Work item: Only one stretch of the data below is wanted: the lines from the one with "renomę] (1037, 1462)" through the one with "Gâteau marbré facile à partager (254, 2188)", repeated exactly.

Dataset excerpts:

· · ·

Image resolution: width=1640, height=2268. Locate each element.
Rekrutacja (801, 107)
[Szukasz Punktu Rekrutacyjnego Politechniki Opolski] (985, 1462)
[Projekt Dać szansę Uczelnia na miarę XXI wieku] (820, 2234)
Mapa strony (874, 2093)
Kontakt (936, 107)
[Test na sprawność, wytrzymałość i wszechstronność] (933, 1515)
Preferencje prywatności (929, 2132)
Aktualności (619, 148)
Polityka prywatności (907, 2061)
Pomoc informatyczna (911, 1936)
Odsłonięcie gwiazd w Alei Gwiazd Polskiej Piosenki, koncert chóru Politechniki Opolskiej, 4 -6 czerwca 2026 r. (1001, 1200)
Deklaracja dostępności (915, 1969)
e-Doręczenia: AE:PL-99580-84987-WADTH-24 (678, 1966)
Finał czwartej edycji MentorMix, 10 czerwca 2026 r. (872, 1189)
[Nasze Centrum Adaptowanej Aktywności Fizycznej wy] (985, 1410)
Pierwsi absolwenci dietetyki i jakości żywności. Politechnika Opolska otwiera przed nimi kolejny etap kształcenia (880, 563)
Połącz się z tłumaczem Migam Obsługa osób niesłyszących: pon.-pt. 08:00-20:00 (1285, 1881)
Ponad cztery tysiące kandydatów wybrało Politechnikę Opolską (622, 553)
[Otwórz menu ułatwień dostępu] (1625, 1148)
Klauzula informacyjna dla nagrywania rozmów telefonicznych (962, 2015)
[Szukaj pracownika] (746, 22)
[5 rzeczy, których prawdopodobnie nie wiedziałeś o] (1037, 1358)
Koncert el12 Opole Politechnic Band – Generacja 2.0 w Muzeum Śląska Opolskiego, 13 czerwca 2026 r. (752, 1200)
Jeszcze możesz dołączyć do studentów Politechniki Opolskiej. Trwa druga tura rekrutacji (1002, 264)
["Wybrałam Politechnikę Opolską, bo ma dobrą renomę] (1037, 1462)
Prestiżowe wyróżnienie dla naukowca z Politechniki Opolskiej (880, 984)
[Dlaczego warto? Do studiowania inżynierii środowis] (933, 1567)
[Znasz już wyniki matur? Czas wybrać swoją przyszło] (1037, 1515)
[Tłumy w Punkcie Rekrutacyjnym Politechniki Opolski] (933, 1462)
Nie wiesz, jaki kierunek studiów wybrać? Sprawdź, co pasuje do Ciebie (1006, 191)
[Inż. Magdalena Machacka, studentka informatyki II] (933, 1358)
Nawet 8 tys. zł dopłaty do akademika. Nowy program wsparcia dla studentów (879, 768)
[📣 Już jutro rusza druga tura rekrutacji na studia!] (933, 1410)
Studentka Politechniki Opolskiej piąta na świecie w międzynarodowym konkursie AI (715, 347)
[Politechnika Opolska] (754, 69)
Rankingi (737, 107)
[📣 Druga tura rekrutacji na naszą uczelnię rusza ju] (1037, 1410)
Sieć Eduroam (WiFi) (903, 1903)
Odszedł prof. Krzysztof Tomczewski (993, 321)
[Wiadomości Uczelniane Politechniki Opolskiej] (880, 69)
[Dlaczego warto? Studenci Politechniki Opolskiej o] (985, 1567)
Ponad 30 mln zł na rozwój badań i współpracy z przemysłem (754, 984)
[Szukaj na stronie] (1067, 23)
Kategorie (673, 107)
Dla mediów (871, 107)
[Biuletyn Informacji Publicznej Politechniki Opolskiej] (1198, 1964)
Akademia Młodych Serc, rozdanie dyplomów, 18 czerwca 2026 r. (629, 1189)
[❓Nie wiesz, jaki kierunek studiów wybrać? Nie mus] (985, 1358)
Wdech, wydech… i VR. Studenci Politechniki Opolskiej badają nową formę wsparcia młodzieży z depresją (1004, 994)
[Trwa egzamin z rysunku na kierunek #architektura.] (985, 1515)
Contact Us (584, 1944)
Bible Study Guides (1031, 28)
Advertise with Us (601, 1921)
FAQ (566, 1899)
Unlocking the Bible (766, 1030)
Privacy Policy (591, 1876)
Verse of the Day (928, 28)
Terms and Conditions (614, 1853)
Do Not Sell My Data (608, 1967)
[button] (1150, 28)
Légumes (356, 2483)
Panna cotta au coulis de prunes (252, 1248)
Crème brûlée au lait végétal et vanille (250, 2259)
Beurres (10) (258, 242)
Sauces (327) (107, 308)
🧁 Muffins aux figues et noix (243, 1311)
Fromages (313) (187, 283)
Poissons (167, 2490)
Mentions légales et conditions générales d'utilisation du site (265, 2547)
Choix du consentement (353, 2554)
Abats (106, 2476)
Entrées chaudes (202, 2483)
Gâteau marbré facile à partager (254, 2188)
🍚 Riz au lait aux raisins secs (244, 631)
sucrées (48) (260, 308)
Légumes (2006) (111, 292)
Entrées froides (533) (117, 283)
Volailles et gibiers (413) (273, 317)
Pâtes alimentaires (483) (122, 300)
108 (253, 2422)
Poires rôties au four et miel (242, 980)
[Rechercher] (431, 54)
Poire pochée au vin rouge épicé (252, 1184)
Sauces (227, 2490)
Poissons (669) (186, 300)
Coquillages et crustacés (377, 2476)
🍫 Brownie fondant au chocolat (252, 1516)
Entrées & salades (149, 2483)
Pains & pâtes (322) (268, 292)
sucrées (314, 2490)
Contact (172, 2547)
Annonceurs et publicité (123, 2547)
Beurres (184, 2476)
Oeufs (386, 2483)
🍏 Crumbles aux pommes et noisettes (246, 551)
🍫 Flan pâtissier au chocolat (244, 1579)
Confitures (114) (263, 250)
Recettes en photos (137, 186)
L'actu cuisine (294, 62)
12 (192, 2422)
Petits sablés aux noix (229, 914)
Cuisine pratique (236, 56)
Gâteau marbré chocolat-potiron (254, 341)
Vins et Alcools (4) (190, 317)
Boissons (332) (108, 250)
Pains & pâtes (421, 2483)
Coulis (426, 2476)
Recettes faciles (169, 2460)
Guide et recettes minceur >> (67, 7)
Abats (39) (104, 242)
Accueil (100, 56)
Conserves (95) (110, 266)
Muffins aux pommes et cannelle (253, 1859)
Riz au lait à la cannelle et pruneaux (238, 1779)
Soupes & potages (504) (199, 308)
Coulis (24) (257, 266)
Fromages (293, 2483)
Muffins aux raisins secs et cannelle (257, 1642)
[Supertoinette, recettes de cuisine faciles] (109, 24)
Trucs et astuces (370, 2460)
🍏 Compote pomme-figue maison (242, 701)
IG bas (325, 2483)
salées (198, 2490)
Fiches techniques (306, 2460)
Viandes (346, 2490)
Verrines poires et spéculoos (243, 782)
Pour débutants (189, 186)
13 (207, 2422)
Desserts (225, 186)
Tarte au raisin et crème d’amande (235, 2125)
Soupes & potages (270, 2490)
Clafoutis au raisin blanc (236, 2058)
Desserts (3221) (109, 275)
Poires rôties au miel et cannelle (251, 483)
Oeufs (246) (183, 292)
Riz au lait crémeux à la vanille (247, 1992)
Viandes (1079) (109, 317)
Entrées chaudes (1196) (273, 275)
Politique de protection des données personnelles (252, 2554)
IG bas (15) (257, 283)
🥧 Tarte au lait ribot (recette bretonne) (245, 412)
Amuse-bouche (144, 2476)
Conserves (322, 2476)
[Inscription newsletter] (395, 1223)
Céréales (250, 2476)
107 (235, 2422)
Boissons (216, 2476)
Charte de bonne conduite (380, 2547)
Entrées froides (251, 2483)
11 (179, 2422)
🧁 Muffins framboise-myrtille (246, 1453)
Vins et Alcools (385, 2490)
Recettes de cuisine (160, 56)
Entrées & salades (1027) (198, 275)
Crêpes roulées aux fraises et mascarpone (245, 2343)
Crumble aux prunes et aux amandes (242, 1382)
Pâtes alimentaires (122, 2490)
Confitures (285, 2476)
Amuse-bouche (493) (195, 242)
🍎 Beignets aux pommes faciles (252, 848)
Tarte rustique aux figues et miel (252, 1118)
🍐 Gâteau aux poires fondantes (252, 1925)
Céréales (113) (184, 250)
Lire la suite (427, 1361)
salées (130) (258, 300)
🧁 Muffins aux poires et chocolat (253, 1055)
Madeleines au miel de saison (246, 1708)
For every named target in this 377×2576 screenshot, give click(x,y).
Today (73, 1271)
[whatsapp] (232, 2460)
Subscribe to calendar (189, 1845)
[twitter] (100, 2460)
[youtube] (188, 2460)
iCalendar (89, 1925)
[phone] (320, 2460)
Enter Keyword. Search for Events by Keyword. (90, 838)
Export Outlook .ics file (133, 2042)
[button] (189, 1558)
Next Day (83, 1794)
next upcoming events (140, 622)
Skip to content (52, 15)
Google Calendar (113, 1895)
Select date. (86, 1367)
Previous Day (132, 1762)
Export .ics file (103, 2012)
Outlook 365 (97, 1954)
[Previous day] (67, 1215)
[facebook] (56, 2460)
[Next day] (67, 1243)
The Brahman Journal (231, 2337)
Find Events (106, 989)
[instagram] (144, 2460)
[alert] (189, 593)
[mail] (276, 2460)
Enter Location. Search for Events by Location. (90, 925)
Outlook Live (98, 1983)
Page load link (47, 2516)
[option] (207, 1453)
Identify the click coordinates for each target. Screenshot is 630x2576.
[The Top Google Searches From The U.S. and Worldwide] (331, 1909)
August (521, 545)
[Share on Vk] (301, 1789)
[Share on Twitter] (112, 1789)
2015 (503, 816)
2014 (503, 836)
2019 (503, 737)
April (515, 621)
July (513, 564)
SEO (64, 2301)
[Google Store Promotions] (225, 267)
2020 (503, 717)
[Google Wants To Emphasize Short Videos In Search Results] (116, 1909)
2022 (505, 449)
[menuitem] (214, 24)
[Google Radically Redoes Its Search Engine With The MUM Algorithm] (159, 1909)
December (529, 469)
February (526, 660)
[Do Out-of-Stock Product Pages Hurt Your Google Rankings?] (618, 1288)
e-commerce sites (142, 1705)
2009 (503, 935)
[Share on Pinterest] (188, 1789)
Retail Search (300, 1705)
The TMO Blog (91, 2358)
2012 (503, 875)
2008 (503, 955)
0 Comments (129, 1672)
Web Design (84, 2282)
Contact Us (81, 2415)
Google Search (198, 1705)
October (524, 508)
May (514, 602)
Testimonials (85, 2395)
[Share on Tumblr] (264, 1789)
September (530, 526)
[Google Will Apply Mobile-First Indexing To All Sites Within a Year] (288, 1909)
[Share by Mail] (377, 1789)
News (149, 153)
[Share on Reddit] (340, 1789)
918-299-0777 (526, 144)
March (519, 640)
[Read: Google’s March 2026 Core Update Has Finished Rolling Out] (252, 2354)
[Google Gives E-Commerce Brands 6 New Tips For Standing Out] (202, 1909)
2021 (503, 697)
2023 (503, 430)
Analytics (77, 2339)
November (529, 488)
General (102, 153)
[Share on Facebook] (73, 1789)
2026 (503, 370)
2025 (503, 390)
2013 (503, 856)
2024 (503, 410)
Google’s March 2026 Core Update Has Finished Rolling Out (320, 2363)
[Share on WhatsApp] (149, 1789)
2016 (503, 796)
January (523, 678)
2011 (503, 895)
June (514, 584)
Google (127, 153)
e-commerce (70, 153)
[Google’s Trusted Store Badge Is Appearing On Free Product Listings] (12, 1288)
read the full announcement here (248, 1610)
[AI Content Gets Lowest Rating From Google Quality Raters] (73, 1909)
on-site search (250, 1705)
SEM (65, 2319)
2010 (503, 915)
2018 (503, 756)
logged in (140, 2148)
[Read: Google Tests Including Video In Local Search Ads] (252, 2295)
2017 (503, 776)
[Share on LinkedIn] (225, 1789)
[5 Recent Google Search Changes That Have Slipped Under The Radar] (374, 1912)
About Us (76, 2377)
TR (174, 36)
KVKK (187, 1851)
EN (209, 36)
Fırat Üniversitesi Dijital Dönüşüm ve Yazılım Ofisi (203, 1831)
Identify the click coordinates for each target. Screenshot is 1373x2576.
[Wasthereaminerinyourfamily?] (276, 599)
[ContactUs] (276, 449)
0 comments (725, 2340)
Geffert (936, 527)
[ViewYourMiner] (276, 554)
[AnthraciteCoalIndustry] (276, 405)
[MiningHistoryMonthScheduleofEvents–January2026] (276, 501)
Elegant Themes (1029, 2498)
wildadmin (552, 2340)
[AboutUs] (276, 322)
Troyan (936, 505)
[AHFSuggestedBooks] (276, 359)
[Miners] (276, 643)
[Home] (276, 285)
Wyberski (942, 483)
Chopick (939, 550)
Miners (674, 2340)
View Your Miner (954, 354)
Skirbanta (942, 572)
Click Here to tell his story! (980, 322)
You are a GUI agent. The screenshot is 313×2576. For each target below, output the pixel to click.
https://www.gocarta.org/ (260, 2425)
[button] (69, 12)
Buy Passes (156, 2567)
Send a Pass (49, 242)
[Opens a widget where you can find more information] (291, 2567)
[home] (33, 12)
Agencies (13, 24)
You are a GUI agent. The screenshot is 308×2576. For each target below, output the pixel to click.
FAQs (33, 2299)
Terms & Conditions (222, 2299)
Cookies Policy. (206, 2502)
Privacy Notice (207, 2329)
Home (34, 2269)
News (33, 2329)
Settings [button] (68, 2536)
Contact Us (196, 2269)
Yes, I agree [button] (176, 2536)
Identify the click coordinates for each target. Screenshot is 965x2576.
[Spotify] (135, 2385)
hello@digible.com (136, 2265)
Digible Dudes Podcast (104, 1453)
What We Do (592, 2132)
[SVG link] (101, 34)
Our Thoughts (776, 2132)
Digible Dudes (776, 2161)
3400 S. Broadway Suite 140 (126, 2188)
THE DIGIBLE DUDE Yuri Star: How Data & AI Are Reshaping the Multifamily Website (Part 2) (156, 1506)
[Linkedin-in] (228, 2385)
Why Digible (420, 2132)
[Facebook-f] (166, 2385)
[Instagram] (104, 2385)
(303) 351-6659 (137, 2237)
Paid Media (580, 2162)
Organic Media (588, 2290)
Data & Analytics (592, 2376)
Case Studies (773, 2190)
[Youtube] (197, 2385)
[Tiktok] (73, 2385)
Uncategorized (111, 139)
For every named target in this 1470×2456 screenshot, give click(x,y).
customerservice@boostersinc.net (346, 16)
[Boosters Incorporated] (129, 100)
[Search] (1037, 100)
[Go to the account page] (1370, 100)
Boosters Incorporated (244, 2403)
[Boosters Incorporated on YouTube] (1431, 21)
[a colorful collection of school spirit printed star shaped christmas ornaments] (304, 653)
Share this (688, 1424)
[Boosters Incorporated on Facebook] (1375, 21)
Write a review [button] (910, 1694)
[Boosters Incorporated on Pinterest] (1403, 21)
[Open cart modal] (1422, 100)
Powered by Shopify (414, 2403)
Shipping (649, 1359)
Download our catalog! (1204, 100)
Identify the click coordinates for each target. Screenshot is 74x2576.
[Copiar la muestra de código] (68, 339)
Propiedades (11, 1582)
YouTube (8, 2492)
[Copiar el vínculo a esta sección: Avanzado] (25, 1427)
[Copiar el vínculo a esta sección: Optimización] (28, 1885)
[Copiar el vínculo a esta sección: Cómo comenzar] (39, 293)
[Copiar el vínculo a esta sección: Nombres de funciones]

· · ·

Expected answer:
["Wybrałam Politechnikę Opolską, bo ma dobrą renomę] (1037, 1462)
Prestiżowe wyróżnienie dla naukowca z Politechniki Opolskiej (880, 984)
[Dlaczego warto? Do studiowania inżynierii środowis] (933, 1567)
[Znasz już wyniki matur? Czas wybrać swoją przyszło] (1037, 1515)
[Tłumy w Punkcie Rekrutacyjnym Politechniki Opolski] (933, 1462)
Nie wiesz, jaki kierunek studiów wybrać? Sprawdź, co pasuje do Ciebie (1006, 191)
[Inż. Magdalena Machacka, studentka informatyki II] (933, 1358)
Nawet 8 tys. zł dopłaty do akademika. Nowy program wsparcia dla studentów (879, 768)
[📣 Już jutro rusza druga tura rekrutacji na studia!] (933, 1410)
Studentka Politechniki Opolskiej piąta na świecie w międzynarodowym konkursie AI (715, 347)
[Politechnika Opolska] (754, 69)
Rankingi (737, 107)
[📣 Druga tura rekrutacji na naszą uczelnię rusza ju] (1037, 1410)
Sieć Eduroam (WiFi) (903, 1903)
Odszedł prof. Krzysztof Tomczewski (993, 321)
[Wiadomości Uczelniane Politechniki Opolskiej] (880, 69)
[Dlaczego warto? Studenci Politechniki Opolskiej o] (985, 1567)
Ponad 30 mln zł na rozwój badań i współpracy z przemysłem (754, 984)
[Szukaj na stronie] (1067, 23)
Kategorie (673, 107)
Dla mediów (871, 107)
[Biuletyn Informacji Publicznej Politechniki Opolskiej] (1198, 1964)
Akademia Młodych Serc, rozdanie dyplomów, 18 czerwca 2026 r. (629, 1189)
[❓Nie wiesz, jaki kierunek studiów wybrać? Nie mus] (985, 1358)
Wdech, wydech… i VR. Studenci Politechniki Opolskiej badają nową formę wsparcia młodzieży z depresją (1004, 994)
[Trwa egzamin z rysunku na kierunek #architektura.] (985, 1515)
Contact Us (584, 1944)
Bible Study Guides (1031, 28)
Advertise with Us (601, 1921)
FAQ (566, 1899)
Unlocking the Bible (766, 1030)
Privacy Policy (591, 1876)
Verse of the Day (928, 28)
Terms and Conditions (614, 1853)
Do Not Sell My Data (608, 1967)
[button] (1150, 28)
Légumes (356, 2483)
Panna cotta au coulis de prunes (252, 1248)
Crème brûlée au lait végétal et vanille (250, 2259)
Beurres (10) (258, 242)
Sauces (327) (107, 308)
🧁 Muffins aux figues et noix (243, 1311)
Fromages (313) (187, 283)
Poissons (167, 2490)
Mentions légales et conditions générales d'utilisation du site (265, 2547)
Choix du consentement (353, 2554)
Abats (106, 2476)
Entrées chaudes (202, 2483)
Gâteau marbré facile à partager (254, 2188)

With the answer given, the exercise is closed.